───── Input rows ─────
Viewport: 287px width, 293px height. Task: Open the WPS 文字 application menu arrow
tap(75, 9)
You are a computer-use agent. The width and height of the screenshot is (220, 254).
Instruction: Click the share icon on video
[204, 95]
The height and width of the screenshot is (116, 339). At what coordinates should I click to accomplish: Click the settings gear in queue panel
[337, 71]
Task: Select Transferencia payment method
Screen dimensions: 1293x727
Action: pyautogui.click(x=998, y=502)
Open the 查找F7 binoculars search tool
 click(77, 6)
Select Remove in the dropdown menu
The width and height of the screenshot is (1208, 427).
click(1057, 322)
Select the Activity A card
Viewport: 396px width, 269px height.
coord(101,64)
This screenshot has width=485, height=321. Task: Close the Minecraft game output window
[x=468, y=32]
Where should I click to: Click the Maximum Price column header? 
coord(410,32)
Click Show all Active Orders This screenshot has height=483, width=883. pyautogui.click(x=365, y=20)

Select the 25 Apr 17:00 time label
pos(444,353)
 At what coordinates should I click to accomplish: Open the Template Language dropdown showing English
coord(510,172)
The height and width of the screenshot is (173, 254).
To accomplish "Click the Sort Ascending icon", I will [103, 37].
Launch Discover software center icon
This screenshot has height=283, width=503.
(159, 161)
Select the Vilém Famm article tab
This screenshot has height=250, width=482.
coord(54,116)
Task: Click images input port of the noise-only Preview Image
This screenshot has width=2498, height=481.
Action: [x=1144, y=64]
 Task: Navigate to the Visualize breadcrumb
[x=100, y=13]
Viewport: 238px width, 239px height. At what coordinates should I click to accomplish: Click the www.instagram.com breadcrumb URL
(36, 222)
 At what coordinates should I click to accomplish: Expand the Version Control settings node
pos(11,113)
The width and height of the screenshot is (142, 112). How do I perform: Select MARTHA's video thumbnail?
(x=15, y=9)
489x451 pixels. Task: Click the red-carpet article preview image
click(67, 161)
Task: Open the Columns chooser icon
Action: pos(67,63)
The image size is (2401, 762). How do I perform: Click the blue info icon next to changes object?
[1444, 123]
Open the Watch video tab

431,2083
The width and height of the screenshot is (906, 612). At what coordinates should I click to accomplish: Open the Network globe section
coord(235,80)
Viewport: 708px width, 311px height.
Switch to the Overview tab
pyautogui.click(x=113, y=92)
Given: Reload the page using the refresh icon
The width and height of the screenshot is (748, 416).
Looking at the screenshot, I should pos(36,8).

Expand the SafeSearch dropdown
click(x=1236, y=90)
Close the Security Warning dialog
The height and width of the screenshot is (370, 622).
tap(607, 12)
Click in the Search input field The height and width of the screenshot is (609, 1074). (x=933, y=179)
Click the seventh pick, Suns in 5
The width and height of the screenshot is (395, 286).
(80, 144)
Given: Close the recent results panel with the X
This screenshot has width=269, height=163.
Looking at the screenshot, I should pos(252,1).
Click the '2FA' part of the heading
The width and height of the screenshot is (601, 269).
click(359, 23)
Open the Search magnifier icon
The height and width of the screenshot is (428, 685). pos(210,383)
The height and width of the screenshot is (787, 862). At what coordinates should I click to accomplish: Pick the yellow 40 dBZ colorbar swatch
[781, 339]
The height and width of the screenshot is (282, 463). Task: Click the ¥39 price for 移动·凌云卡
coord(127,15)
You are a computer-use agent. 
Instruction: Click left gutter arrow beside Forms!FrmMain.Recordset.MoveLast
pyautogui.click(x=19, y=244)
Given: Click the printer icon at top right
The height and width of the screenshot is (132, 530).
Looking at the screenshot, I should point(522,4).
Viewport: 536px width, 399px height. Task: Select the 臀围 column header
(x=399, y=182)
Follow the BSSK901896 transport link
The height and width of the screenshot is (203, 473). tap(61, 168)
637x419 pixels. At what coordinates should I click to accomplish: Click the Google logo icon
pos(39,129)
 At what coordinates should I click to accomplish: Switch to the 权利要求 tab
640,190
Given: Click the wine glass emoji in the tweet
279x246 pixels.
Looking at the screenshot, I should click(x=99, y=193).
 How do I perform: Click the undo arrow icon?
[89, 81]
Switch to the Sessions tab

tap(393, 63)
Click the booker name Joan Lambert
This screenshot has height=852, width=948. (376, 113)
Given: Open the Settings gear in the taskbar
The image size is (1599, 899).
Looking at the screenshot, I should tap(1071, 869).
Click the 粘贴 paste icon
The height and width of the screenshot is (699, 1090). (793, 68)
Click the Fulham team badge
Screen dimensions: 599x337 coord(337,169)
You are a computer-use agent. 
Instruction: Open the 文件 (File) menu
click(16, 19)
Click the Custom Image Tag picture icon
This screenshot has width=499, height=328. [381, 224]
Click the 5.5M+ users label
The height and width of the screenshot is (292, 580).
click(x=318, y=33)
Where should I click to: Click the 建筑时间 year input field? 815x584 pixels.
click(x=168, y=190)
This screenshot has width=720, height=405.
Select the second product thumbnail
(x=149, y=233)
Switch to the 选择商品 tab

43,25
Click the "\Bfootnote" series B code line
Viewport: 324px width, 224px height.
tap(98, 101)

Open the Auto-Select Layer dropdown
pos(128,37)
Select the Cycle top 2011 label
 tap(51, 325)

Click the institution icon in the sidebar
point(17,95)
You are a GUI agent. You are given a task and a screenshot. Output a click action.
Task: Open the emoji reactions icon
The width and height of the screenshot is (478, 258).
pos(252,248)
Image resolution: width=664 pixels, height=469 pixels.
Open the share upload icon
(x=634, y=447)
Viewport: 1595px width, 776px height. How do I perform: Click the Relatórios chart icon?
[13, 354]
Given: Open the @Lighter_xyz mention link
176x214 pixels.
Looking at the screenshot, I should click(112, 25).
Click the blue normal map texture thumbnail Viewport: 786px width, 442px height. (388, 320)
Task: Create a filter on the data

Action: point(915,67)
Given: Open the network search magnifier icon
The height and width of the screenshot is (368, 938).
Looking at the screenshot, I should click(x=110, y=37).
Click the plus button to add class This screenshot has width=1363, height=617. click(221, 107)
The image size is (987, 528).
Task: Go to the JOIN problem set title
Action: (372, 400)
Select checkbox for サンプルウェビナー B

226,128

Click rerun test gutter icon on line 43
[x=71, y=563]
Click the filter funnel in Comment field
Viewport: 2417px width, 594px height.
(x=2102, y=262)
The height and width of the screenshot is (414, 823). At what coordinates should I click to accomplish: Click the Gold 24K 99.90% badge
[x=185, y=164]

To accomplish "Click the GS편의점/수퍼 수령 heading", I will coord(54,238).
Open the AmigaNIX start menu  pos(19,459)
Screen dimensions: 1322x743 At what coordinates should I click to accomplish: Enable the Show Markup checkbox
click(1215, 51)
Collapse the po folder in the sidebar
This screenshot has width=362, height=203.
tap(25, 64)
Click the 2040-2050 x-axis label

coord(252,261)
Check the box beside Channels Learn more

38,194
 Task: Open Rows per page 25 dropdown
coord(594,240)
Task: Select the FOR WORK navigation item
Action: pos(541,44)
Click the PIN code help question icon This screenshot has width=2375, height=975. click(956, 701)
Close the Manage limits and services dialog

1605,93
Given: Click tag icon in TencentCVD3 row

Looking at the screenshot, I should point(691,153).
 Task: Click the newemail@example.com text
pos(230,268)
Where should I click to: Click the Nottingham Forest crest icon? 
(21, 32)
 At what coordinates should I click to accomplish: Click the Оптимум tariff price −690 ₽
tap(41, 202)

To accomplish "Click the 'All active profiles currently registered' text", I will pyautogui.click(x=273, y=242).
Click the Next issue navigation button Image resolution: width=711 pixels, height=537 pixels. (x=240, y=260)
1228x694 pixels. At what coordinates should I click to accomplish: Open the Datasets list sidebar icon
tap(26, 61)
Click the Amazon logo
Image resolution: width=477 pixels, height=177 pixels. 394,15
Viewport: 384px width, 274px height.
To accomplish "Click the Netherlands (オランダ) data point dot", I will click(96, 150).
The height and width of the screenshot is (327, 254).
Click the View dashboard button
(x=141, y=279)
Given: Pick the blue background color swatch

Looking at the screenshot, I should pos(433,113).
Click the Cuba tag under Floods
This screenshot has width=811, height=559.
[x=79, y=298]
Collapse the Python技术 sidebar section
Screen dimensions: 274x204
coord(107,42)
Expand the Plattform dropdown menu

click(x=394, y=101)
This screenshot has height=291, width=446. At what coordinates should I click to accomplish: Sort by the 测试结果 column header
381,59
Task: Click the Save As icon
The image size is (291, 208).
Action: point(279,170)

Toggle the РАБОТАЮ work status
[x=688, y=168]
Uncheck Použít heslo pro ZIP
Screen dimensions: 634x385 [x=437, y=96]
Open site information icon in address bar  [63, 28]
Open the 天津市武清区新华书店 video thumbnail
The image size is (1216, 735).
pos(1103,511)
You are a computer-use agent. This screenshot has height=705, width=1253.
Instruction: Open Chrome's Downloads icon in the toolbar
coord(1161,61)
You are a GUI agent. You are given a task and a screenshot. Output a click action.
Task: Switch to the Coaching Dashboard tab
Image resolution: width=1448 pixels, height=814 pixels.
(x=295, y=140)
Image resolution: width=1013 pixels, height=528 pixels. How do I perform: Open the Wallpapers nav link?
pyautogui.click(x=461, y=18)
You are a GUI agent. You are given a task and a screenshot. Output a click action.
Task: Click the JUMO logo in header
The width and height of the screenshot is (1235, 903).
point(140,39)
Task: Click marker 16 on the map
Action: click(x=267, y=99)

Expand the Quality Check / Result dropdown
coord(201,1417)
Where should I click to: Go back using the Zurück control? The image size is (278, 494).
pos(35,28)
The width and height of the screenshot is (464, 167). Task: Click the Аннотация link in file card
─────
Exercise —
Reproduce verbatim the items from the line with "At what coordinates should I click to accomplish: Expand" up to and including the line with "Action: pos(67,63)".

Written response —
 At what coordinates should I click to accomplish: Expand the Version Control settings node
pos(11,113)
The width and height of the screenshot is (142, 112). How do I perform: Select MARTHA's video thumbnail?
(x=15, y=9)
489x451 pixels. Task: Click the red-carpet article preview image
click(67, 161)
Task: Open the Columns chooser icon
Action: pos(67,63)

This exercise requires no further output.